I worry about pollsters. Gallup will tell you they carefully design their questions, as all the good pollsters do. Sometimes, though, you gotta wonder.
Excuse me? I’m a Christian. When someone asks me if I believe in evolution, I reply that, as a Christian, I believe in God, and I believe in Jesus as my savior. But I understand how evolution works, and I find it to be good science. I usually add, “I find it to be true science.” Then I point out their question assumes a faith response in science, while a faith response would be anti-science itself.
Gallup hasn’t figured that out yet?
The results are good — “belief” in evolution is rising slowly, over the years, comparing Gallup polls. Most polls show just under 90% of Americans call themselves Christian — were the fundamentalists to have nearly so much sway as they wish, 40% rejection of their messages on evolution would not be possible. After more than 100 years of preaching that Darwin is evil, only 6 in 10 Americans accept that message. That’s not bad.

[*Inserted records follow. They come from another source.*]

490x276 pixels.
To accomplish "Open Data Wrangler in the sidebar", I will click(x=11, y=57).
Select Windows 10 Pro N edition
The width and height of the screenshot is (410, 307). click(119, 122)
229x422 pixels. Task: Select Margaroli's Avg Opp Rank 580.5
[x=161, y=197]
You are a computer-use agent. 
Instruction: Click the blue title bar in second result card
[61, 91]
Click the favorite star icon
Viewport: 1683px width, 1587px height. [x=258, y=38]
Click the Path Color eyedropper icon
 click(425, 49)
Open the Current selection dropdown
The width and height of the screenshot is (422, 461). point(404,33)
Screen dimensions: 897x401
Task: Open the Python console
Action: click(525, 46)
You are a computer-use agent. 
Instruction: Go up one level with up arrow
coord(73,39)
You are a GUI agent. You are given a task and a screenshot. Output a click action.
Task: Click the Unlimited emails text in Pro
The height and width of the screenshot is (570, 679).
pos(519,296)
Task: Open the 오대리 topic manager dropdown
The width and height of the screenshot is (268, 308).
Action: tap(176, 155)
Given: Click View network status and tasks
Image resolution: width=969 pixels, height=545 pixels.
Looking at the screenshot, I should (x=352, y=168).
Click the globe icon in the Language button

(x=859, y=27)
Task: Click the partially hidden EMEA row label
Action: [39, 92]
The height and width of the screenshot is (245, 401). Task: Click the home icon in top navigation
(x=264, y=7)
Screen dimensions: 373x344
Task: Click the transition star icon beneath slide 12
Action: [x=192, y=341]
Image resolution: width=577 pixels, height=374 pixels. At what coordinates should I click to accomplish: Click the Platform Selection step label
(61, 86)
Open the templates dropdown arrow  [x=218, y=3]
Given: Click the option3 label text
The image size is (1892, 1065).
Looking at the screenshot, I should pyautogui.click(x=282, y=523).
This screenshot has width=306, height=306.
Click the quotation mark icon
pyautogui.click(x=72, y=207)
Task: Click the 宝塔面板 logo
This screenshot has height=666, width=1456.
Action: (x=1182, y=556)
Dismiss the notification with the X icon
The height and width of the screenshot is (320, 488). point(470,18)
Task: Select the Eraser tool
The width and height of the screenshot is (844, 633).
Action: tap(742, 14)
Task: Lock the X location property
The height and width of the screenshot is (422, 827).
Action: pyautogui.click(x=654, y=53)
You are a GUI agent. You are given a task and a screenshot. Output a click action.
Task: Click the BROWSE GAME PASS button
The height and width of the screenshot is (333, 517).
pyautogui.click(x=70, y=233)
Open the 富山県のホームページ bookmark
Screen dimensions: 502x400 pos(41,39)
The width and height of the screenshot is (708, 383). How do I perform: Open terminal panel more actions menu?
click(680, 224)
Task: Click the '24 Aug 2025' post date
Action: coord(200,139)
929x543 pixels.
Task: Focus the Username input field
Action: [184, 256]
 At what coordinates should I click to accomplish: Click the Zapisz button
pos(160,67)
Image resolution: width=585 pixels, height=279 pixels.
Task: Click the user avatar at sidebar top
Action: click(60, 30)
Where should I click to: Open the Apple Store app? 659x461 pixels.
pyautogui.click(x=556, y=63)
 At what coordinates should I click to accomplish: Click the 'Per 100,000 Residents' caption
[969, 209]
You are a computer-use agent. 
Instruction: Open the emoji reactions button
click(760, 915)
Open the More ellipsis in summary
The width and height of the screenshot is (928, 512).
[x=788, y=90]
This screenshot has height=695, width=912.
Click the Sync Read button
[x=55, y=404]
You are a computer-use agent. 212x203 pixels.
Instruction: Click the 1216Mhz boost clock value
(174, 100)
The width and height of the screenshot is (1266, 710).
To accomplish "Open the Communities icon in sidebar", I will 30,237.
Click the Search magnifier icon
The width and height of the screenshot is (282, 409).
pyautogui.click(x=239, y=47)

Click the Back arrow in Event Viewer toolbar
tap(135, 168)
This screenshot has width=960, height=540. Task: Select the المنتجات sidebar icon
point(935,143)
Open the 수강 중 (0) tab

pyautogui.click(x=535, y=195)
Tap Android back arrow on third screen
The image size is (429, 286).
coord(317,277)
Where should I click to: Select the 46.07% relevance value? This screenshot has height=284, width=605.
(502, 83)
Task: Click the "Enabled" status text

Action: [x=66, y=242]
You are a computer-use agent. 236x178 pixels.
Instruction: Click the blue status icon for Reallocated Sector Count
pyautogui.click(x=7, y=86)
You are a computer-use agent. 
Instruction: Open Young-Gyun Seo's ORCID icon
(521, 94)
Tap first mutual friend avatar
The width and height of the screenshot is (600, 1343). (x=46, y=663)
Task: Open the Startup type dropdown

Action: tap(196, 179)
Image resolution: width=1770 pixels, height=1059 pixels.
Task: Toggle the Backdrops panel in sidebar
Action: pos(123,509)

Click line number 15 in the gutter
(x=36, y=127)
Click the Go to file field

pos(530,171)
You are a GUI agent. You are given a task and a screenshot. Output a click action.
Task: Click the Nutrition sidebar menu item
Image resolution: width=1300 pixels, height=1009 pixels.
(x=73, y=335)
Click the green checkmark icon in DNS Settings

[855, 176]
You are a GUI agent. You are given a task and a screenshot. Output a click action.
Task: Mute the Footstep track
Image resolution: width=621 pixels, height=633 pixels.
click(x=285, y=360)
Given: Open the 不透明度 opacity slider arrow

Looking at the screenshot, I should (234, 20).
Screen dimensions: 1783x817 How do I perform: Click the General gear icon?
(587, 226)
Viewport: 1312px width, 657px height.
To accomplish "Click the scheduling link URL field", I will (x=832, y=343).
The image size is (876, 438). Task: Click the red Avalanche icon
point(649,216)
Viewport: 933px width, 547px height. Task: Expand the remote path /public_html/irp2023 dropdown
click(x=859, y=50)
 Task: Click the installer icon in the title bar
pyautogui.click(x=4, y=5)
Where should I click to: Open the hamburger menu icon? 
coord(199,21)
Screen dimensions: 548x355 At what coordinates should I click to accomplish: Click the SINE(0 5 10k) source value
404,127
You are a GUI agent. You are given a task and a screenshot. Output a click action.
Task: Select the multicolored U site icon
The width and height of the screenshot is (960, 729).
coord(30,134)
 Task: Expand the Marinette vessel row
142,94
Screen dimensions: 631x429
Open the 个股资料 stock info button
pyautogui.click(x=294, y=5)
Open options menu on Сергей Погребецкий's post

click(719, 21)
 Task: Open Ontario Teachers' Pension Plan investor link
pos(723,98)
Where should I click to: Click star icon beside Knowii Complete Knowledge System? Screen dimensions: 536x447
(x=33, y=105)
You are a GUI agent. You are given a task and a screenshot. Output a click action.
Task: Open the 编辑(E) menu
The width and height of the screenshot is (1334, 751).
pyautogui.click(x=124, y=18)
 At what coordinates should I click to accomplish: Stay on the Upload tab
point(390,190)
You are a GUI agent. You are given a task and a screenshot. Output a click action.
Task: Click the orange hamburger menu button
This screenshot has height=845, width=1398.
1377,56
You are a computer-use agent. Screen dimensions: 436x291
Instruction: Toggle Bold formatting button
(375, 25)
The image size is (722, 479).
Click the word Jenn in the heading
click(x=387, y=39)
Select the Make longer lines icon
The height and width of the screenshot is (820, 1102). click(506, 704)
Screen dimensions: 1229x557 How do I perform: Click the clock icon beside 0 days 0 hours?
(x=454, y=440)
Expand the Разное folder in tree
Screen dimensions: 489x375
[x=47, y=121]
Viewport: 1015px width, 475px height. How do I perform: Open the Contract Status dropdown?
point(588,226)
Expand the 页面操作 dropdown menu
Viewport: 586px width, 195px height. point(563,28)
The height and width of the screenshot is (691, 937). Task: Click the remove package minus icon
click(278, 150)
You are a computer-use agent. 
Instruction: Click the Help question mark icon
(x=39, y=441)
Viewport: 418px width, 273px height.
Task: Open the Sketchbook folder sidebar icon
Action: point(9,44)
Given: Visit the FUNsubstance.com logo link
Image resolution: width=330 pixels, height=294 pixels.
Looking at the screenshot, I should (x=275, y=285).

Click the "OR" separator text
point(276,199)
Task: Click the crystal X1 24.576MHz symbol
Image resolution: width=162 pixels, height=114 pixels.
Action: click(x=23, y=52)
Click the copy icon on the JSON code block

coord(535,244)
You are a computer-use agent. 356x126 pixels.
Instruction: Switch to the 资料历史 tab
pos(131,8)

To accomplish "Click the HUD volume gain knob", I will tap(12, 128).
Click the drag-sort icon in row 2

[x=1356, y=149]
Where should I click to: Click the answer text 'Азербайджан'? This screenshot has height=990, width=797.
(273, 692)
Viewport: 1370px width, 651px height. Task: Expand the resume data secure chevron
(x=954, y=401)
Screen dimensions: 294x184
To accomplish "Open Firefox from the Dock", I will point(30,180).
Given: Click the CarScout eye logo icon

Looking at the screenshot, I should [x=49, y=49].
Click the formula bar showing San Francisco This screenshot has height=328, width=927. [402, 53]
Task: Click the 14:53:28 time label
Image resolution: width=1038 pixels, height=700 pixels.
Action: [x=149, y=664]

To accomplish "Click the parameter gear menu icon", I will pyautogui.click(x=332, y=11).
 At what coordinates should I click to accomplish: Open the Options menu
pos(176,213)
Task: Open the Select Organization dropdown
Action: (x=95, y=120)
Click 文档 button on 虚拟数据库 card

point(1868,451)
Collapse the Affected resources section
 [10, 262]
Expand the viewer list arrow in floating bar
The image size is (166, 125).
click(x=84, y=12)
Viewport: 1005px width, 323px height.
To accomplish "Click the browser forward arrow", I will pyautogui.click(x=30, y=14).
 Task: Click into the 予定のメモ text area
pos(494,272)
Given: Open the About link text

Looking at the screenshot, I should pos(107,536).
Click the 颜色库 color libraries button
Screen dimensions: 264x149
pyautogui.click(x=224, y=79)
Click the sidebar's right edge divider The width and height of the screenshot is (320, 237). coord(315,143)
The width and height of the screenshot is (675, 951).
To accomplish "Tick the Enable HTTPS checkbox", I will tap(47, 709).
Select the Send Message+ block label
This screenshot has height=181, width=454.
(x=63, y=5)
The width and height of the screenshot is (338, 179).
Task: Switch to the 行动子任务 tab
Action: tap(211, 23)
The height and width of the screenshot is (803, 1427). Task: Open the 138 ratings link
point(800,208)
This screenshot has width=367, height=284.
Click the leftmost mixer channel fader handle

But what would the response be were Gallup to ask these questions:
- “Faced with a diagnosis of cancer, would you rely solely on prayer, or would you take advantage of evolution-based medical treatments?”
- “Because DNA demonstrates family relationships so accurately, we use it to establish paternity in court proceedings. Do you think we should stop using evolution-based science like DNA analysis to establish paternity?”
- “DNA evidence is based on evolution theory. Do you think we should stop using DNA evidence in court, in rape and murder cases, or do you support such uses of evolution theory?”
What do you think the polls would show?